“Pietre d’inciampo a Roma,
un patrimonio da tutelare”

Ludwig Pollak fu uno dei più grandi archeologi e mercanti d’arte tra Otto e Novecento. Nato e cresciuto nel cuore della Praga ebraica, in profonda sintonia con Freud e altre illustri personalità del tempo ma anche con Roma dove visse per ben 50 anni e dove fece alcuni dei suoi più incredibili ritrovamenti, tra cui il braccio mancante del Laocoonte poi donato ai Musei Vaticani. Una lunga permanenza dal finale tragico. Il 16 ottobre del 1943 i nazisti fecero irruzione nel suo appartamento, che si trovava al secondo piano di Palazzo Odescalchi presso Piazza Santi Apostoli 81. Oltre a Pollak, che aveva 75 anni, arrestarono la seconda moglie Julia e i figli Wolfgang e Susanna, avuti dal matrimonio con la prima moglie Margarete. Tutti deportati e tutti uccisi ad Auschwitz.
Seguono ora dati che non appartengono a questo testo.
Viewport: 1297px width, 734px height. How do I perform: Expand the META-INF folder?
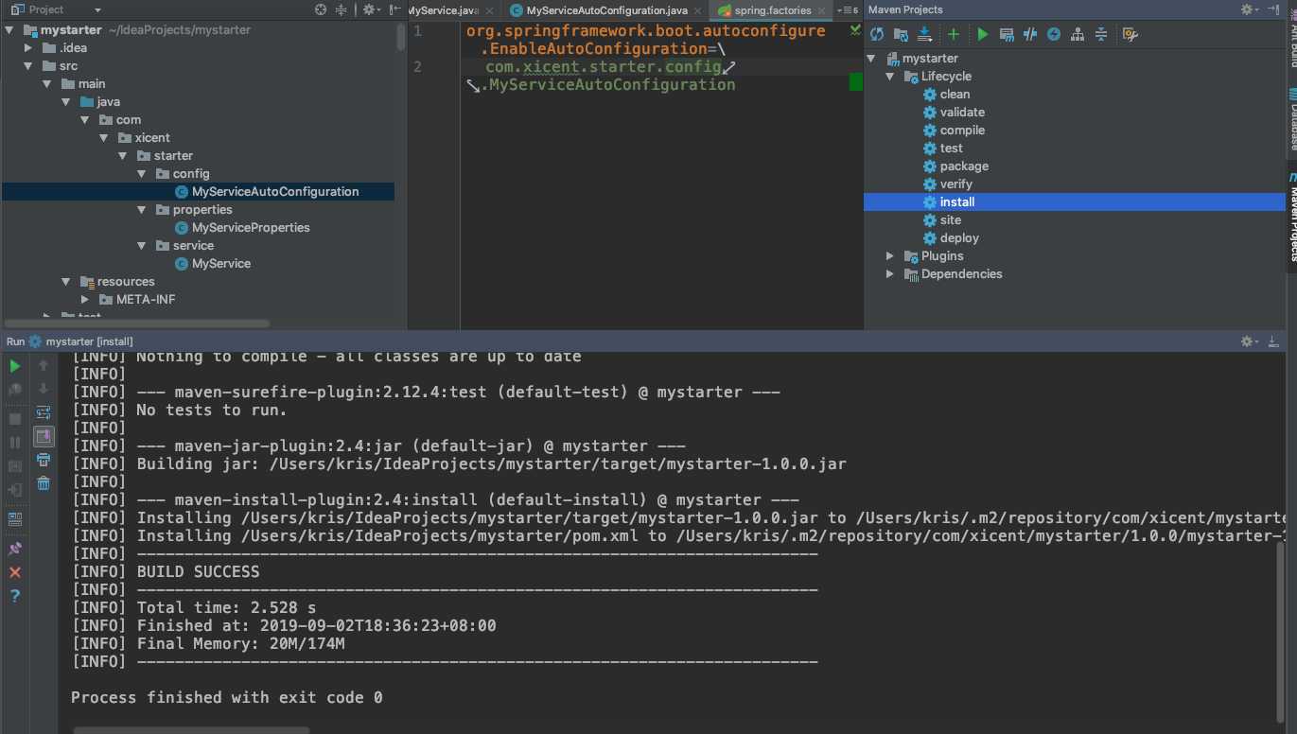pos(85,300)
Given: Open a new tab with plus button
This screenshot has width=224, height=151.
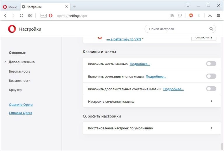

Da stamane altrettante pietre d’inciampo ne ricordano i nomi davanti al luogo della cattura. Il punto di partenza del nuovo tracciato di “Memorie d’inciampo a Roma”, con 30 pose che tra oggi e domani porteranno il numero complessivo delle stolpersteine romane a 387.
Tanti, anche quest’anno, i partecipanti. “L’installazione delle pietre, in prossimità del Giorno della Memoria, è ormai un appuntamento fisso per questa città, per i famigliari delle vittime, per le istituzioni cittadine, per i democratici e gli antifascisti, per gli studenti” ha evidenziato a tal proposito Adachiara Zevi, presidente di Arte in Memoria, dando il via alla tredicesima edizione di un’iniziativa che ha fatto scuola anche nel resto d’Italia. Tra gli intervenuti alle prime quattro pose anche l’assessore comunale alla Cultura Miguel Gotor, la presidente UCEI Noemi Di Segni, la coordinatrice nazionale contro l’antisemitismo Milena Santerini, Tatjana Bartsch della Biblioteca Hertziana, l’addetta culturale dell’ambasciata tedesca Annette Walther. Il lascito di Pollak, è stato ricordato, è oggi conservato nel Museo Barracco di cui fu a lungo curatore. Vi sono custoditi 25 diari del periodo che spazia dal 1886 al 1934, undici album di schizzi, oltre 2.500 libri, circa 1.800 fotografie, circa 2.000 documenti scritti, la collezione degli autografi di Goethe e alcuni oggetti d’arte. Un patrimonio valorizzato in una grande mostra che fu organizzata, nel 2018, insieme al Museo ebraico della Capitale. Per i 150 anni dalla sua nascita e per gli 80 dalla promulgazione delle leggi razziste.
Tra le collocazioni odierne molte hanno interessato l’area del quartiere ebraico, con la partecipazione tra gli altri del rabbino capo rav Riccardo Di Segni e della presidente della Comunità ebraica Ruth Dureghello. Tra le storie ricordate quelle di ebrei, antifascisti, vittime di deportazione politica. Questi i loro nomi: Tranquillo Sabatello, Enrichetta Astrologo, Settimio Sabatello e Carlo Sabatello (via Catalana 5); Bruno Rodella (via Lago Terrione 12); David e Settimio Limentani (via dei Giubbonari 30); Carmelo Coco (via Taranto 9); Lazzaro Moscato e Chiara Limentani (via Sant’Angelo in Pescheria 34); Rosa Di Segni (via della Reginella 6); Settimia Di Veroli e Giuseppe Di Nepi (vicolo Costaguti 3); Angelo Milano (via Cola di Rienzo 173); Roberto Forti (via Pietro Cuppari 47); Italia Perugia e Cesare Piperno (via Arenula 16); Enrico Mancini (via Giovanni Maria Percoto 5); Angelo Spizzichino (piazza Santa Rufina 2/A); Luigi Sabatini (via dei Quintili 202); Emma Di Porto (via de Nobili, Lotto 31); Giuseppe e Francesco Cinelli (via Antonio Rubino 5); Gastone De Nicolò (via Clelia 37).
Nell’occasione Zevi ha rivolto un appello al nuovo governo della città e a tutti i municipi affinché le stolpersteine “tornino a brillare sui marciapiedi e la verità terribile incisa su ognuna di esse diventi nuovamente leggibile e sia monito contro ogni ingiustizia, sopraffazione e intolleranza”. La situazione attuale vede infatti non poche di esse “in condizioni di grave negligenza e abbandono”.